Annu Int Conf IEEE Eng Med Biol Soc. 2022 Jul;2022:186-189. doi: 10.1109/EMBC48229.2022.9871033.
Positron emission tomography (PET) can reveal metabolic activity in a voxelwise manner. PET analysis is commonly performed in a static manner by analyzing the standardized uptake value (SUV) obtained from the plateau region of PET acquisitions. A dynamic PET acquisition can provide a map of the spatiotemporal concentration of the tracer in vivo, hence conveying information about radiotracer delivery to tissue, its interaction with the target and washout. Therefore, tissue-specific biochemical properties are embedded in the shape of time activity curves (TACs), which are generally used for kinetic analysis. Conventionally, TACs are employed along with information about blood plasma activity concentration, i.e., the arterial input function (AIF), and specific compartmental models to obtain a full quantitative analysis of PET data. The main drawback of this approach is the need for invasive procedures requiring arterial blood sample collection during the whole PET scan. In this paper, we address the challenge of improving PET diagnostic accuracy through an alternative approach based on the analysis of time signal intensity patterns. Specifically, we demonstrate the diagnostic potential of tissue TACs provided by dynamic PET acquisition using various deep learning models. Our framework is shown to outperform the discriminative potential of classical SUV analysis, hence paving the way for more accurate PET-based lesion discrimination without additional acquisition time or invasive procedures. Clinical Relevance- The diagnostic accuracy of dynamic PET data exploited by deep-learning based time signal intensity pattern analysis is superior to that of static SUV imaging.

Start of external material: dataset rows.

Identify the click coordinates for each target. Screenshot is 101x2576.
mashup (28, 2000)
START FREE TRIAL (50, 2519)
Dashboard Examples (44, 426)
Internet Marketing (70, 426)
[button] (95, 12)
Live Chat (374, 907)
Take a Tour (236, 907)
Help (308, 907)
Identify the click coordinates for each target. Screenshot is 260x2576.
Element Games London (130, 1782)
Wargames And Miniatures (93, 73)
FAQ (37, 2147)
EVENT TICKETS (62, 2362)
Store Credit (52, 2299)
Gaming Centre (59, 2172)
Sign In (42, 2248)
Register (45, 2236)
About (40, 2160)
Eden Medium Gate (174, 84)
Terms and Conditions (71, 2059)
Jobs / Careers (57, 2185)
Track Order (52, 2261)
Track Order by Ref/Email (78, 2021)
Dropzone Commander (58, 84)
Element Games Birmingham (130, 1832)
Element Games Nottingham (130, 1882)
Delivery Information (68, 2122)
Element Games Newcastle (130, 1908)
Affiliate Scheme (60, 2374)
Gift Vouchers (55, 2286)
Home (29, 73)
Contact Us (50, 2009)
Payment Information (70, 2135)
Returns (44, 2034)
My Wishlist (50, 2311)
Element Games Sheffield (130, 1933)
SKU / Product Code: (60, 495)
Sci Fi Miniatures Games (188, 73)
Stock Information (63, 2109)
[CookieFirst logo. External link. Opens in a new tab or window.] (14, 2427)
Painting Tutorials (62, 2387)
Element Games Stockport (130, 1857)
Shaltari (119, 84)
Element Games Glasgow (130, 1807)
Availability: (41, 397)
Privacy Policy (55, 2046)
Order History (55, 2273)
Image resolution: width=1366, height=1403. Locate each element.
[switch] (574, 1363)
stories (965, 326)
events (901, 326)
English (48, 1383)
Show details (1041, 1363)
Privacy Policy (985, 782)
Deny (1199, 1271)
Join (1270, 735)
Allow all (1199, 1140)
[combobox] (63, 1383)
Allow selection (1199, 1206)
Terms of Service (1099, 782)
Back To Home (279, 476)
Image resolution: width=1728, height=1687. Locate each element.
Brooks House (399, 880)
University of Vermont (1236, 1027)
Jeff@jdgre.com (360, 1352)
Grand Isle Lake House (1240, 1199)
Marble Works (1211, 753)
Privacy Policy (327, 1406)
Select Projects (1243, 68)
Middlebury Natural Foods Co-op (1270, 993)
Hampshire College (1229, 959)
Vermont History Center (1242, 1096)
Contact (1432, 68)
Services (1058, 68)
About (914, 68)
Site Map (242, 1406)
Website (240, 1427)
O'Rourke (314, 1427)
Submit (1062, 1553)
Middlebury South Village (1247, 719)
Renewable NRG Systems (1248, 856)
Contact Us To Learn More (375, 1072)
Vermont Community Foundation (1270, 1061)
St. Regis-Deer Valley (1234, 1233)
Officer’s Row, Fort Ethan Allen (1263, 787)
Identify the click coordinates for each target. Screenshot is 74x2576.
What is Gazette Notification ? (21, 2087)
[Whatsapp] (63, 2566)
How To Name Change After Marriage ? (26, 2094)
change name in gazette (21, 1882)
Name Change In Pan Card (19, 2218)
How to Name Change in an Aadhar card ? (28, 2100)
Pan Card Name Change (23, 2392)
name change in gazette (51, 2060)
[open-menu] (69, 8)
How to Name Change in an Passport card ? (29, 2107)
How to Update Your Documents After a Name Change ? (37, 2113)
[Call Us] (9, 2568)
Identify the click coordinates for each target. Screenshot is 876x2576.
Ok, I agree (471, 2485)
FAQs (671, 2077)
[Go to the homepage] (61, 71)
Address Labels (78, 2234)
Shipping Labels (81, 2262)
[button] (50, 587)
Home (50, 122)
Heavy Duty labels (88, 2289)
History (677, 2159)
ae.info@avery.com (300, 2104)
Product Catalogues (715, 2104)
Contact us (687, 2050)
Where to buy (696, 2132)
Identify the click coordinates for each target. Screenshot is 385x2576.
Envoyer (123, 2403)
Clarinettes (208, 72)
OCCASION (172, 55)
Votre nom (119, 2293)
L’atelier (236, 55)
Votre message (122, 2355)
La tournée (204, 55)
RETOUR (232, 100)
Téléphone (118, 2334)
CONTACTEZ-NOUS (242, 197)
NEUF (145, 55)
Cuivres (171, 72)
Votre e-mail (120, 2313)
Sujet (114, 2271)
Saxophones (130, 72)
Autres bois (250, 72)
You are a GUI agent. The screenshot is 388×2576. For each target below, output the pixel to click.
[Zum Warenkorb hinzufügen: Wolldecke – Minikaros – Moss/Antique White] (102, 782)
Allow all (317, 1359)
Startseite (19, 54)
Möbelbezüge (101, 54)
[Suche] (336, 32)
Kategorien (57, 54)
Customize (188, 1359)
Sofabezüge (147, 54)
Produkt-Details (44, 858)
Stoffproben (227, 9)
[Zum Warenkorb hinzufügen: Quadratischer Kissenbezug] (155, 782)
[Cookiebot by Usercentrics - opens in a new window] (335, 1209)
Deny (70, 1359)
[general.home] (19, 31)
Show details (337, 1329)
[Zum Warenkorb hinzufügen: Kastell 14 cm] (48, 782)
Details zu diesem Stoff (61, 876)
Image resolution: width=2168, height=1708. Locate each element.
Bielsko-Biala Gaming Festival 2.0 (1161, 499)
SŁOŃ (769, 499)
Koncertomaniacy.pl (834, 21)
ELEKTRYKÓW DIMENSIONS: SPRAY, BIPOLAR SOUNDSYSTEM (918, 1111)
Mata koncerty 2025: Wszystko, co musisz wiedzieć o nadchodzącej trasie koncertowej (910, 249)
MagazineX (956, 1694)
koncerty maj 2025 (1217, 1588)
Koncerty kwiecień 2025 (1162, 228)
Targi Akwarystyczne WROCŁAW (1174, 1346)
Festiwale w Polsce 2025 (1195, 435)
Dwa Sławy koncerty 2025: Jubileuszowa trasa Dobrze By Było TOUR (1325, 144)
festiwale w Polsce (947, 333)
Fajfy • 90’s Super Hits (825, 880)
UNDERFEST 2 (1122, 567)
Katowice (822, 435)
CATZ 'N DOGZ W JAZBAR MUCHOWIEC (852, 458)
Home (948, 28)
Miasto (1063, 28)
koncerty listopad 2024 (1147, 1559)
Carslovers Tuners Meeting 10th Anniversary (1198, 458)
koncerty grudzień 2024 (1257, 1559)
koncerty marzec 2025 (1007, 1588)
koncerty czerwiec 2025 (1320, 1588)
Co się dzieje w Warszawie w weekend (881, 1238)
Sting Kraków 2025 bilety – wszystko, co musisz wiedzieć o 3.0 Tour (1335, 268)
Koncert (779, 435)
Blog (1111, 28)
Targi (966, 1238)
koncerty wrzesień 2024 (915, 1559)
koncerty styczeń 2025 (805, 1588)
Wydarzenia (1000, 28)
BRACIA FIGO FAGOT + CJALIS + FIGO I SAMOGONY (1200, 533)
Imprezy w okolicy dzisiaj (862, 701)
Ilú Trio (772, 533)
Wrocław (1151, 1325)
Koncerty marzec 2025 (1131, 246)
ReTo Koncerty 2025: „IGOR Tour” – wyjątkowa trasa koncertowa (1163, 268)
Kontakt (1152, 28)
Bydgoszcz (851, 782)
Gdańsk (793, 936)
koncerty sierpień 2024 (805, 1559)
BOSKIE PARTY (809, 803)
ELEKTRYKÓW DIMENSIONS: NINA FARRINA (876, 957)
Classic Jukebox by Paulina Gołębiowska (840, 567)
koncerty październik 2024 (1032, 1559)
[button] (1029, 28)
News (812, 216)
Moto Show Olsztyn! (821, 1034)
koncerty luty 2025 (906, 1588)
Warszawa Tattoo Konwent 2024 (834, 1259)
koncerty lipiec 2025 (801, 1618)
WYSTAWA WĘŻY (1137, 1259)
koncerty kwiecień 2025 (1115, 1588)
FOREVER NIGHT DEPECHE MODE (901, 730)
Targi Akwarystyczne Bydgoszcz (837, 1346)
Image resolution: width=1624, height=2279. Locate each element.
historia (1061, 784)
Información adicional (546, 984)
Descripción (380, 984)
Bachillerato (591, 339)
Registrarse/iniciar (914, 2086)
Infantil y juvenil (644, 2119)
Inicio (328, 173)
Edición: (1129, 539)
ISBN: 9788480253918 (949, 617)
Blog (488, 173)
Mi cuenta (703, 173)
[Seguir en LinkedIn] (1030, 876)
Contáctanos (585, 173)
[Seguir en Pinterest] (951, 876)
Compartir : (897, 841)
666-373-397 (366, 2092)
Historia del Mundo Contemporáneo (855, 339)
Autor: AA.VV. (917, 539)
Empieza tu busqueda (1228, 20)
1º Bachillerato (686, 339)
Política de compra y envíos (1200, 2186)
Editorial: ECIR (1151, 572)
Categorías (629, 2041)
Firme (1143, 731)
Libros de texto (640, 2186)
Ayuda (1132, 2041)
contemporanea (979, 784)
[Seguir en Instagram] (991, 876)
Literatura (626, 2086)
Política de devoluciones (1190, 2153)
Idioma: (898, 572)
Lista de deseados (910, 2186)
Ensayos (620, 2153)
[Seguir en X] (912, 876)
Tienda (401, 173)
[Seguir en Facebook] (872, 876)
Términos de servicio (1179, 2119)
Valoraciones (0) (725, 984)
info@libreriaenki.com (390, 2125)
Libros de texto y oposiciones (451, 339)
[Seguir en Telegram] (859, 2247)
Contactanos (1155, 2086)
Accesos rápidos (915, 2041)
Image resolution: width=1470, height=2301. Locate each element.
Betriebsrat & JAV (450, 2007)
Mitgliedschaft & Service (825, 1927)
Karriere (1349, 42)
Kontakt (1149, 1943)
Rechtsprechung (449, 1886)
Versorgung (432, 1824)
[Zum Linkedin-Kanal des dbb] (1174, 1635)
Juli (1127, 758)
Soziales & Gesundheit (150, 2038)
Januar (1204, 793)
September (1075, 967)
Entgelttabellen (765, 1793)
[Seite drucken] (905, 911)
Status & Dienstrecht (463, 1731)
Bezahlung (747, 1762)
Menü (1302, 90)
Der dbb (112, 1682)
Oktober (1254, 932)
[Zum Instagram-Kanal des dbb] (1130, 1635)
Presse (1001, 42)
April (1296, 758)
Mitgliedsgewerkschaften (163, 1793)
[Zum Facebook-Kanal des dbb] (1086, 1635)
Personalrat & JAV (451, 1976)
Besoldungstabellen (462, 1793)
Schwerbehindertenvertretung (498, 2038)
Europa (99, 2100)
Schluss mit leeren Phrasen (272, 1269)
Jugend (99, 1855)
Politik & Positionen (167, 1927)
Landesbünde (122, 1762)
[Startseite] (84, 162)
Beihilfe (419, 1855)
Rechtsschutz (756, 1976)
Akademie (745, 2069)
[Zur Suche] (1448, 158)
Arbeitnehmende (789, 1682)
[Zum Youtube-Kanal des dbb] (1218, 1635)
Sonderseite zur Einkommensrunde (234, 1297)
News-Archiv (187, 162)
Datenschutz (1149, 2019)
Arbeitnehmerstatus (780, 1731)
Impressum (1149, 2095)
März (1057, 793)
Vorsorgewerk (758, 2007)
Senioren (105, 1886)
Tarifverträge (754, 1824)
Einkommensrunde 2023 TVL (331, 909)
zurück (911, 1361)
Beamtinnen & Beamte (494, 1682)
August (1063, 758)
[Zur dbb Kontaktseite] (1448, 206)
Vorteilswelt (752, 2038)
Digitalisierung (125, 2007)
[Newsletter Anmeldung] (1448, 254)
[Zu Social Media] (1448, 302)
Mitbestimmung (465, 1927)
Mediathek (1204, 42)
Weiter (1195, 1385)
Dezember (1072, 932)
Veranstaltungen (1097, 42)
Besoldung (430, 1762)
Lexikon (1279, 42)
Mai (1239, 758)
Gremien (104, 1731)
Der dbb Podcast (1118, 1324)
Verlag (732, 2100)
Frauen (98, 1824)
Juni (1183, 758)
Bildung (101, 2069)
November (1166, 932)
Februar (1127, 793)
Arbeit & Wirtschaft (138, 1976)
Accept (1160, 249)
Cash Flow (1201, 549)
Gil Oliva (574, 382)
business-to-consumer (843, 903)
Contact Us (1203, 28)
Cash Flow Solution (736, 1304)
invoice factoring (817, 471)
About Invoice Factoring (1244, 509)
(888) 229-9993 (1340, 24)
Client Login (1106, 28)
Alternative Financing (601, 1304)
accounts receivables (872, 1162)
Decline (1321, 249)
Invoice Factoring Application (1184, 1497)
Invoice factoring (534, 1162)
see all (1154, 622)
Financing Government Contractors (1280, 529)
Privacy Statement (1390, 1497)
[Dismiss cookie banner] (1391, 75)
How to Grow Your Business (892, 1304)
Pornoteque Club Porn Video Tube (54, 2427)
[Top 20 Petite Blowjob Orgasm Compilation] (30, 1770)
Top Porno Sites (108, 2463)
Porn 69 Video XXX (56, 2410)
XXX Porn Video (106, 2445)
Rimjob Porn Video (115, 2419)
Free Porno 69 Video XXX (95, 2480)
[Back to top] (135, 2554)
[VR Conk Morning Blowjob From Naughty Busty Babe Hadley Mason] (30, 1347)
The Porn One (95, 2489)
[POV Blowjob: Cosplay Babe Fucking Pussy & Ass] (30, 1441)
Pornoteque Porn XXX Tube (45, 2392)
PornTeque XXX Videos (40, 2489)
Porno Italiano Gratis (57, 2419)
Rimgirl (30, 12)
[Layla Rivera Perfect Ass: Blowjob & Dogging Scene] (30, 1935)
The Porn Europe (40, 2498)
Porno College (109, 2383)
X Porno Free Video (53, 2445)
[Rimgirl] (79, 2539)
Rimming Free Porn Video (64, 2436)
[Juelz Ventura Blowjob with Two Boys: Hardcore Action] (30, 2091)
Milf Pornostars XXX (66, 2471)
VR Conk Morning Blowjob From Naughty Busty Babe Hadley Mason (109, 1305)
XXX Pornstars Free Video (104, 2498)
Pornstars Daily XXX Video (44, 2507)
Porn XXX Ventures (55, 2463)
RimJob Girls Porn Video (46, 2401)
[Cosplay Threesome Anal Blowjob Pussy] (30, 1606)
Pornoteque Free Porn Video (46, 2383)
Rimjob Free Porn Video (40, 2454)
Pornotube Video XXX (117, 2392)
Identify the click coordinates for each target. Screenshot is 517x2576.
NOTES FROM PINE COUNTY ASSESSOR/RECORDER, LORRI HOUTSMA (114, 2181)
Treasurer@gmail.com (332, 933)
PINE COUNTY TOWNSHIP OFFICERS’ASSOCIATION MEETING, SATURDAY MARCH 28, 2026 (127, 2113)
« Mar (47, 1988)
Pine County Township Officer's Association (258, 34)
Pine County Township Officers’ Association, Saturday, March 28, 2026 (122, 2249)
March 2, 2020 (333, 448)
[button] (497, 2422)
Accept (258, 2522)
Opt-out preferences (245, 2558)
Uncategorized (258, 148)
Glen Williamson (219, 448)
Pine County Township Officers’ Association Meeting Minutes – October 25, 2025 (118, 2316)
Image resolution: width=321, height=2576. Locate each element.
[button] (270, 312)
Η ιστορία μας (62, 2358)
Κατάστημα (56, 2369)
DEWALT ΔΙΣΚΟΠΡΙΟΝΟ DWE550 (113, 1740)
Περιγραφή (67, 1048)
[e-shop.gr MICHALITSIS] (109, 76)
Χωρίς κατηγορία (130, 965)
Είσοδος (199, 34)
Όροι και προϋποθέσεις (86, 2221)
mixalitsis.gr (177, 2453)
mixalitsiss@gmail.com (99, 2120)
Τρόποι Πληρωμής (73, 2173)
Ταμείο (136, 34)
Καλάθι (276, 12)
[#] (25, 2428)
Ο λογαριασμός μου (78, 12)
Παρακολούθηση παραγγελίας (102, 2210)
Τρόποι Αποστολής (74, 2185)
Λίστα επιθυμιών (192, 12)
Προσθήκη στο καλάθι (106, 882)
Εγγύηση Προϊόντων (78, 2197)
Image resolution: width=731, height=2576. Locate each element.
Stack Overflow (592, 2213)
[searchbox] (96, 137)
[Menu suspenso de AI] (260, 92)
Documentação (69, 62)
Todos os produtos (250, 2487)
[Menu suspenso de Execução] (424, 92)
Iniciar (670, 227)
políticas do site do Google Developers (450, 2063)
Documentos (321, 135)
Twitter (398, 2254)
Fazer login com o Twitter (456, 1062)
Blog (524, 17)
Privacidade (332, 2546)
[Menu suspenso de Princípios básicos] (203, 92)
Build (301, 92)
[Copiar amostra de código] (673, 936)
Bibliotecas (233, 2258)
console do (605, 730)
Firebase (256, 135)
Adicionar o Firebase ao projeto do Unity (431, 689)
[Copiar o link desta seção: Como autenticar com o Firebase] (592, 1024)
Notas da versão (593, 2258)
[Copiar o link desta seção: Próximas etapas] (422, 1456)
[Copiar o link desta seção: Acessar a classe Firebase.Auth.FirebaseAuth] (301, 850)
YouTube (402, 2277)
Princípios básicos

正电子发射断层扫描(PET)可以以体素方式揭示代谢活性。PET 分析通常以静态方式进行,通过分析从 PET 采集的平台区域获得的标准化摄取值(SUV)来进行分析。动态 PET 采集可以提供示踪剂在体内的时空浓度图,从而传递有关放射性示踪剂向组织输送、与靶标相互作用和洗脱的信息。因此,组织特异性生化特性嵌入在时间活动曲线(TAC)的形状中,这些 TAC 通常用于动力学分析。传统上,TAC 与有关血浆活性浓度的信息(即动脉输入函数(AIF))以及特定的隔室模型一起使用,以对 PET 数据进行全面定量分析。这种方法的主要缺点是需要在整个 PET 扫描期间进行侵入性程序,需要采集动脉血样。在本文中,我们通过基于时间信号强度模式分析的替代方法来解决提高 PET 诊断准确性的挑战。具体来说,我们使用各种深度学习模型展示了动态 PET 采集提供的组织 TAC 的诊断潜力。我们的框架被证明优于经典 SUV 分析的判别潜力,从而为更准确的基于 PET 的病变鉴别铺平了道路,而无需额外的采集时间或侵入性程序。临床意义-基于深度学习的时间信号强度模式分析利用的动态 PET 数据的诊断准确性优于静态 SUV 成像。